# [What to produce]
Going down the data below, set down exactly the line with "This screenshot has width=1200, height=675." and each line after it through the line with "1869x964 pixels. How"; no other lines.

# [Source records]
+ + +

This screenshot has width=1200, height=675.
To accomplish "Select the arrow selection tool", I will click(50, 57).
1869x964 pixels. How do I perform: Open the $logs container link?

+ + +

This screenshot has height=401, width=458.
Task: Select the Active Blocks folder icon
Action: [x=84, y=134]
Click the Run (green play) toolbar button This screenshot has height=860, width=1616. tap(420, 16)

+ + +

# [Result of this exercise]
This screenshot has width=1200, height=675.
To accomplish "Select the arrow selection tool", I will click(50, 57).
1869x964 pixels. How do I perform: Open the $logs container link?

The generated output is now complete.